Integrated bioinformatic analyses investigate macrophage-M1-related biomarkers and tuberculosis therapeutic drugs

Front Genet. 2023 Feb 8:14:1041892. doi: 10.3389/fgene.2023.1041892. eCollection 2023.

Abstract

Tuberculosis (TB) is a common infectious disease linked to host genetics and the innate immune response. It is vital to investigate new molecular mechanisms and efficient biomarkers for Tuberculosis because the pathophysiology of the disease is still unclear, and there aren't any precise diagnostic tools. This study downloaded three blood datasets from the GEO database, two of which (GSE19435 and 83456) were used to build a weighted gene co-expression network for searching hub genes associated with macrophage M1 by the CIBERSORT and WGCNA algorithms. Furthermore, 994 differentially expressed genes (DEGs) were extracted from healthy and TB samples, four of which were associated with macrophage M1, naming RTP4, CXCL10, CD38, and IFI44. They were confirmed as upregulation in TB samples by external dataset validation (GSE34608) and quantitative real-time PCR analysis (qRT-PCR). CMap was used to predict potential therapeutic compounds for tuberculosis using 300 differentially expressed genes (150 downregulated and 150 upregulated genes), and six small molecules (RWJ-21757, phenamil, benzanthrone, TG-101348, metyrapone, and WT-161) with a higher confidence value were extracted. We used in-depth bioinformatics analysis to investigate significant macrophage M1-related genes and promising anti-Tuberculosis therapeutic compounds.

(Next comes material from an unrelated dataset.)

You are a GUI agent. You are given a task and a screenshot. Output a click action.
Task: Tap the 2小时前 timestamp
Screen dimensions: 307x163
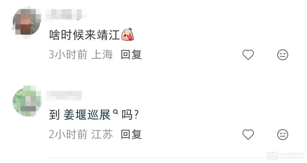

However, more clinical trials were necessary to determine their effect on Tuberculosis.

Keywords: CIBERSORT; WGCNA; biomarkers; drug prediction; enrichment analysis; macrophage-M1; polarization; tuberculosis.

Grants and funding

This study was supported National Natural Science Foundation of China (U1903118), and Based on the VNTR typing and surveillance study of smear-positive TB patients in Aksu (KX01860107).